A payment processing company such as Merchant Stronghold begins the process by establishing a merchant bank account. The account utilizes a merchant gateway portal that connects the points of sale with both the customer’s credit card issuer and bank, as well as the bank that is the merchant’s.
Although Merchant Stronghold doesn’t use them many processors do require the high-risk enterprises to keep reserves or pay higher charges to guard themselves against charges or fraud.
2. The client presents the or her payment.
In-person or online the client pays for the goods or services they purchase through either a debit or credit card or a check. In the case of cash transactions, no processing is required.
3. The financial information is encrypted and transferred for authorization.
The transaction’s details such as the credit/debit card number, the number of scanned electronic checks, and the amount of sale and the amount are encrypted in the merchant gateway and then sent to the bank or credit card issuer to authorize. The process only takes two seconds and is utilized to guard against fraudulent transactions.

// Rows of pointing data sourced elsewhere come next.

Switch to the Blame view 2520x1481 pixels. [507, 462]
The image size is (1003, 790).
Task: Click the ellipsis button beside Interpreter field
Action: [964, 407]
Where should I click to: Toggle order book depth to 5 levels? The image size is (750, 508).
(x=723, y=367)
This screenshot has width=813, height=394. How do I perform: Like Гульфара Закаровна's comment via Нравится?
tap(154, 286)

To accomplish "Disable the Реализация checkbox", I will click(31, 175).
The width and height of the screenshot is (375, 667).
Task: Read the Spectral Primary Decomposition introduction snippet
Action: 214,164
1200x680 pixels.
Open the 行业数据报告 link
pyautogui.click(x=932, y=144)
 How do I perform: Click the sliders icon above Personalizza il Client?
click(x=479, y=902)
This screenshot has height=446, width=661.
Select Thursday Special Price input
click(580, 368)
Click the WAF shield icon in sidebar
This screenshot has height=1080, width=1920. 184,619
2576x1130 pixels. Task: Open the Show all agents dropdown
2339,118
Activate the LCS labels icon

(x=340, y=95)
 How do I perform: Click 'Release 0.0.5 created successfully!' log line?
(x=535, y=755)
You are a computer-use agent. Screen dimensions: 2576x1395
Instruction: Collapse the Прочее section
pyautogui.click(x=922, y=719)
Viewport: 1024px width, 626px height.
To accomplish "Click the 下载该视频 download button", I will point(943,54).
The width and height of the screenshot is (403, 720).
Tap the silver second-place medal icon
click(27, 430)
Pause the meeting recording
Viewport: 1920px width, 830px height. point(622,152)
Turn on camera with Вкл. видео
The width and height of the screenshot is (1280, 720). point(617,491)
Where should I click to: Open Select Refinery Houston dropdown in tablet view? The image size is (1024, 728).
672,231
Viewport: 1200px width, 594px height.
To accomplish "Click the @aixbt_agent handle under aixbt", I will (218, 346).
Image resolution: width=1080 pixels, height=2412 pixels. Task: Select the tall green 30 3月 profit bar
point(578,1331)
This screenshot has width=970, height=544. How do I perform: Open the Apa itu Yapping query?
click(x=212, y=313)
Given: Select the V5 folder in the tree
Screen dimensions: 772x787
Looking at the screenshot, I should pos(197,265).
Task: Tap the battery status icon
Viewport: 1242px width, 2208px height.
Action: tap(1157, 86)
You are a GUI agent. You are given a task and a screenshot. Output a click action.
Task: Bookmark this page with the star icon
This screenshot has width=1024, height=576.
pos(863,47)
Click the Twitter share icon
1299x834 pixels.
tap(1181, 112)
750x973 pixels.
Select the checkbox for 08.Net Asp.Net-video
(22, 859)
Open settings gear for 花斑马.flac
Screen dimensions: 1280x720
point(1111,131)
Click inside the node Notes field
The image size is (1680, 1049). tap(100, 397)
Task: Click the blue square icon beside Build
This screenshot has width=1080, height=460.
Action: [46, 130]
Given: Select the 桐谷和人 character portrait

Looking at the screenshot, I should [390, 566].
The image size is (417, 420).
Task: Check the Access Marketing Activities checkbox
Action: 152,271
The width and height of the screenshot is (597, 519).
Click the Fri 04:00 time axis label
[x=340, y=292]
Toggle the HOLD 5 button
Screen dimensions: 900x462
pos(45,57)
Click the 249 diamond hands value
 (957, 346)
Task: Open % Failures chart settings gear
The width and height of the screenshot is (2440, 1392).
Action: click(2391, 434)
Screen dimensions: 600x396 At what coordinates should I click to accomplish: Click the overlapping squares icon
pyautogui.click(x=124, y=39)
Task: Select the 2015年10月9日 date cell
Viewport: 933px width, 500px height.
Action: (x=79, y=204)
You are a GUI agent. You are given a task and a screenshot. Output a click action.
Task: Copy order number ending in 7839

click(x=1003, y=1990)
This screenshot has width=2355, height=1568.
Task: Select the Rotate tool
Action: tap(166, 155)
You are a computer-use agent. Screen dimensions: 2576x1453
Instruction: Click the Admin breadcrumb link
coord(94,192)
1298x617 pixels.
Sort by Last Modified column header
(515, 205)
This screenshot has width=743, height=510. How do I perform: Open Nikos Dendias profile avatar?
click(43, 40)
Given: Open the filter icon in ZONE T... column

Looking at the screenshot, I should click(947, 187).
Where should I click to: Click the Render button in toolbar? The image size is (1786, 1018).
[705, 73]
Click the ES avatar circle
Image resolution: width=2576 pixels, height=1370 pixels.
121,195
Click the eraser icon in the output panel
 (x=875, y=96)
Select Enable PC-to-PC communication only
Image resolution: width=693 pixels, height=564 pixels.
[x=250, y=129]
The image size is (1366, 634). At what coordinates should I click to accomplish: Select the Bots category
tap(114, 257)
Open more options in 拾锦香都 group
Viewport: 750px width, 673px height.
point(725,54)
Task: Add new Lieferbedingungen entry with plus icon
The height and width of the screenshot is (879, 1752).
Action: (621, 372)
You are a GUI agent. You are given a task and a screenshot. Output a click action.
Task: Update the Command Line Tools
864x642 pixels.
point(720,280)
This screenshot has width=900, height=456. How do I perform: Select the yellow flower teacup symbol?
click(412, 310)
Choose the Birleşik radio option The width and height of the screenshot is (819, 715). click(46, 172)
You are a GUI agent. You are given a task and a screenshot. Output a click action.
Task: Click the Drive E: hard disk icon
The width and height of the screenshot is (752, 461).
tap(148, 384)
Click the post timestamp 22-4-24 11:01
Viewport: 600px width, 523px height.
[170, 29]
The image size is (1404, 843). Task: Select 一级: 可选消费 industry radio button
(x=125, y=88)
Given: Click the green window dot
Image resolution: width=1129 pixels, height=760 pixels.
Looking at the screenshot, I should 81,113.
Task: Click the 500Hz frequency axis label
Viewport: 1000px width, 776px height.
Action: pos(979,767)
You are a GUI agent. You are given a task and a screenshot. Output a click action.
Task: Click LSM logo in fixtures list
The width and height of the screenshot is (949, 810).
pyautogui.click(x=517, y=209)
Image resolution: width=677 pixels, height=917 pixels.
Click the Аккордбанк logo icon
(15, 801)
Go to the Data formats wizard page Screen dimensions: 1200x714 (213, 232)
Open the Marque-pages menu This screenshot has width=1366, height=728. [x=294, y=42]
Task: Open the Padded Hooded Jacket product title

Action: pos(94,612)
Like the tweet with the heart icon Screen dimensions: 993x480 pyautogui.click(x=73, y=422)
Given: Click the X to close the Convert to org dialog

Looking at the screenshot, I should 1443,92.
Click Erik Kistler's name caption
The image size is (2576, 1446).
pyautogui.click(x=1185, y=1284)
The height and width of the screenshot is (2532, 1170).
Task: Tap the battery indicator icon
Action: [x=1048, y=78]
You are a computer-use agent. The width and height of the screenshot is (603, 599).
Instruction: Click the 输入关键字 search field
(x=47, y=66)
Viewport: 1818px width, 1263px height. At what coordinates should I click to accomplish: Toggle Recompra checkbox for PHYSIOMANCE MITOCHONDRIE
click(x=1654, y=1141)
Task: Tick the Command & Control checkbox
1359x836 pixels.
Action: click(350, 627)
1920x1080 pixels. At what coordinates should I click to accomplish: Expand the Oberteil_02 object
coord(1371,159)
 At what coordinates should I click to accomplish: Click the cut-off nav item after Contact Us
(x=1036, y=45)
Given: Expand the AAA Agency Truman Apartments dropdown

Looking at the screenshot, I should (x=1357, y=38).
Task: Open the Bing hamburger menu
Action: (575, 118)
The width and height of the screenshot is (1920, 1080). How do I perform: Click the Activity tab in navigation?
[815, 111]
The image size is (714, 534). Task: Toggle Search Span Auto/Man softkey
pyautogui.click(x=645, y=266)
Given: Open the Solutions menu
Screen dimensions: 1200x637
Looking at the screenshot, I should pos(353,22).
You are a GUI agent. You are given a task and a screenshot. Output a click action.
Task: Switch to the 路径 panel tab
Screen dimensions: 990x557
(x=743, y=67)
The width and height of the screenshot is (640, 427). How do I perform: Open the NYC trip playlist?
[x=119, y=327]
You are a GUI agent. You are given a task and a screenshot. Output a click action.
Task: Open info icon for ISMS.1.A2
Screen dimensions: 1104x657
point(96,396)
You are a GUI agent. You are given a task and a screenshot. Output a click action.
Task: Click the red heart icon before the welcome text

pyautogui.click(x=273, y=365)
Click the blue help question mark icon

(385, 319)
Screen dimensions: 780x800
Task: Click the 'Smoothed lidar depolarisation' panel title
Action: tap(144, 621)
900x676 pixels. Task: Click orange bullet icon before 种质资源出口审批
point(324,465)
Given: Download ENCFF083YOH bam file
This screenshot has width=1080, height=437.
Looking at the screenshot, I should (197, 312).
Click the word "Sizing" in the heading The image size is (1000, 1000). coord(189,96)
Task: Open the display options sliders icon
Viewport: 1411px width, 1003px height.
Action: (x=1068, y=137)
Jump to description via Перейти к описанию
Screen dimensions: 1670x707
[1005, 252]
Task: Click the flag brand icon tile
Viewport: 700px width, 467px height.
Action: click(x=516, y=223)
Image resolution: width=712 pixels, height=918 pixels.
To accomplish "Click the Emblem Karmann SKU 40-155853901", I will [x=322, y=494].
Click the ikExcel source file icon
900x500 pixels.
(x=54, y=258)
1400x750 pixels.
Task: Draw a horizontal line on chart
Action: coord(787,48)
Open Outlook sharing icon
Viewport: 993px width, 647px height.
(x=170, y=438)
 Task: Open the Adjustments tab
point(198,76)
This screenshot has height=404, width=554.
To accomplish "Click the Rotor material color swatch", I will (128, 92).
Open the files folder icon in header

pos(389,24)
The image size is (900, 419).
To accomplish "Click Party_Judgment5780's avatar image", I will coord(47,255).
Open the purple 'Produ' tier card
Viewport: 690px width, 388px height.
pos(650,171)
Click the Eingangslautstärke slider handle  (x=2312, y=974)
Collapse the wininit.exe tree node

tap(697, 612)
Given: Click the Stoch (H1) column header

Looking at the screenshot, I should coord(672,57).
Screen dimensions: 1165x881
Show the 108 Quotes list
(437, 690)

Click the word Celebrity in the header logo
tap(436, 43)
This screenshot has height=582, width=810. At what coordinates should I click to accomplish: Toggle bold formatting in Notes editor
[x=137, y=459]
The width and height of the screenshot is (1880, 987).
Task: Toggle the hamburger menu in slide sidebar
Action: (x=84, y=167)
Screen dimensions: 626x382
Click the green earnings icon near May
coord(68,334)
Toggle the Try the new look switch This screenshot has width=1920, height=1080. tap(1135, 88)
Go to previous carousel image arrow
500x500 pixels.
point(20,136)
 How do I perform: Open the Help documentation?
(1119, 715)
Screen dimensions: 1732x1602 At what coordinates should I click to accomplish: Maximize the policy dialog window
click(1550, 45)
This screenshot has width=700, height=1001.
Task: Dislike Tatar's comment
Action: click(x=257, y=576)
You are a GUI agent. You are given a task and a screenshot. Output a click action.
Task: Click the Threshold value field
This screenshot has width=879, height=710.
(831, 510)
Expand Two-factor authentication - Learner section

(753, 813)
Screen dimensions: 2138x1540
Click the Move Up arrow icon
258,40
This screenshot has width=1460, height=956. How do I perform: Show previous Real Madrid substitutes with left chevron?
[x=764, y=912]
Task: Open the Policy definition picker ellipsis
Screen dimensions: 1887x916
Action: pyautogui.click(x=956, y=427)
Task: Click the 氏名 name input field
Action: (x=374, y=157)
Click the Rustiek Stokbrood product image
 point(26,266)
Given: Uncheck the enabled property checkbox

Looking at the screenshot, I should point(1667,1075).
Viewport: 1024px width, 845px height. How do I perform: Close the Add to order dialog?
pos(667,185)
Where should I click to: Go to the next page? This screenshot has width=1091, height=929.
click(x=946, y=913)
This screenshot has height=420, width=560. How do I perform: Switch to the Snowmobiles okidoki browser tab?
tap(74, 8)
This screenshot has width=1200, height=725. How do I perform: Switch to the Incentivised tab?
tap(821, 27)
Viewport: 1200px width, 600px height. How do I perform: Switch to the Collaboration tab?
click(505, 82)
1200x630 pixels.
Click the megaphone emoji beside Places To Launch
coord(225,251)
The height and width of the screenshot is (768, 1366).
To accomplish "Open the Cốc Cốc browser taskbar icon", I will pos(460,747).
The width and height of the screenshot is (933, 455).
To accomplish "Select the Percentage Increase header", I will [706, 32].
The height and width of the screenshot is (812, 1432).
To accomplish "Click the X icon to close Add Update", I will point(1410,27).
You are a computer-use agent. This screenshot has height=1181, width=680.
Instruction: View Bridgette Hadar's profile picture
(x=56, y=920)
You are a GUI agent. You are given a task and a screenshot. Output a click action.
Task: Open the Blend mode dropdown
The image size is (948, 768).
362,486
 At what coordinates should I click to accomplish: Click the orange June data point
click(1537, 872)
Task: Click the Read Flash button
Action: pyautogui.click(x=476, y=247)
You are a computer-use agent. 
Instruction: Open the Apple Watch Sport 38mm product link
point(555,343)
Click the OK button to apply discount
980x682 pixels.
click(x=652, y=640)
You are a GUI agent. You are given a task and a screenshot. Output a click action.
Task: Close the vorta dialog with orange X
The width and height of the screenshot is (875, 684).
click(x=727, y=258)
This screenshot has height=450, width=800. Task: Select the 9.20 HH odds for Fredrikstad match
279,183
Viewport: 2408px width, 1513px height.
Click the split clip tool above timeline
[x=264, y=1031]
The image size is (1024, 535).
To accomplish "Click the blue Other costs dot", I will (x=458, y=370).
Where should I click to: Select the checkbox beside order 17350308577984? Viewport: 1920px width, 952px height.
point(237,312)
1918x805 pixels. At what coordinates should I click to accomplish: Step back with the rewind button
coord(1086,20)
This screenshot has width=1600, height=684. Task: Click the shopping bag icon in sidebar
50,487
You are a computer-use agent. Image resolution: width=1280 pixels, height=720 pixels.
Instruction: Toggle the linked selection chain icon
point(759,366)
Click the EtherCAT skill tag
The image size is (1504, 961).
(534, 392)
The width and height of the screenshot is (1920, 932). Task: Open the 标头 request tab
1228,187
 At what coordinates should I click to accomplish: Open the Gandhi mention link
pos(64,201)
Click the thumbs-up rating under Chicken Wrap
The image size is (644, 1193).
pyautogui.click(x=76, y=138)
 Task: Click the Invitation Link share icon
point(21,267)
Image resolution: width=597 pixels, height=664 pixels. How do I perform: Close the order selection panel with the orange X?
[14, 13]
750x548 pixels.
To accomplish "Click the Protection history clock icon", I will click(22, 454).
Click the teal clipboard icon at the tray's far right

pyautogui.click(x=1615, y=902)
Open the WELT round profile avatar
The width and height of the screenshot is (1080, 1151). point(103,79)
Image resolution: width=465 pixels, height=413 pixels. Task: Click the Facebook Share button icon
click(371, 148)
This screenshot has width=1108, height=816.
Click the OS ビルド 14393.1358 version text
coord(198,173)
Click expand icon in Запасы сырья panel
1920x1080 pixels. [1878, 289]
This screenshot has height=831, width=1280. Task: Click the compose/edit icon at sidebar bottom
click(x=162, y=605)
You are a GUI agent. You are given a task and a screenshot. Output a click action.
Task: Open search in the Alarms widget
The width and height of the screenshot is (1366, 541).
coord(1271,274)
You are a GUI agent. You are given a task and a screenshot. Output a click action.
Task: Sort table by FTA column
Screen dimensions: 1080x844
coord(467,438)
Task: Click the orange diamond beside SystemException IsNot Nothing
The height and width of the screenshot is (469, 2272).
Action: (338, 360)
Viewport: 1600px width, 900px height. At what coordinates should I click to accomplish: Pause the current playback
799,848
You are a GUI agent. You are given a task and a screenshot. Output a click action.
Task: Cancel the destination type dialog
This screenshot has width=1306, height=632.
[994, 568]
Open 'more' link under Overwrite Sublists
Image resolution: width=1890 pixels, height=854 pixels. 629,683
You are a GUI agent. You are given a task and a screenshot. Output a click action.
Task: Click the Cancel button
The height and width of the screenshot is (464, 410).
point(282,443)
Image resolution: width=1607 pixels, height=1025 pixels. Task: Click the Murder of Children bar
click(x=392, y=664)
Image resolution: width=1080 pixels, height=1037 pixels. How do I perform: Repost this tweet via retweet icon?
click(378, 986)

4. The sale is either approved or denied.
When the transaction information is received by the bank or credit card issuer the sale will be accepted or rejected. In the event that the card company suspects that there is a fraudulent activity or is unable to honor the transaction, they will not be able to let the money out.
The procedure is generally simpler for banks, which simply need to verify that the funds requested are in the bank’s account.
5. Funds are transferred to the seller.
When the credit issuer or bank approves the transaction, the money is released and transferred to the bank that is the merchant’s via their merchant gateway. This can take up to several days, but after the money has been transferred it is accessible for the retailer.
Get Paid Faster with Merchant Stronghold
As an all-in-one payment processing solution, Merchant Stronghold merchant gateway technology helps both low-risk and high-risk merchants get paid faster and easier than ever.
Our dynamic network of financial partners allow us to distribute risk more effectively and provide payment processing services with minimal transaction fees and no burdensome reserve or escrow requirements.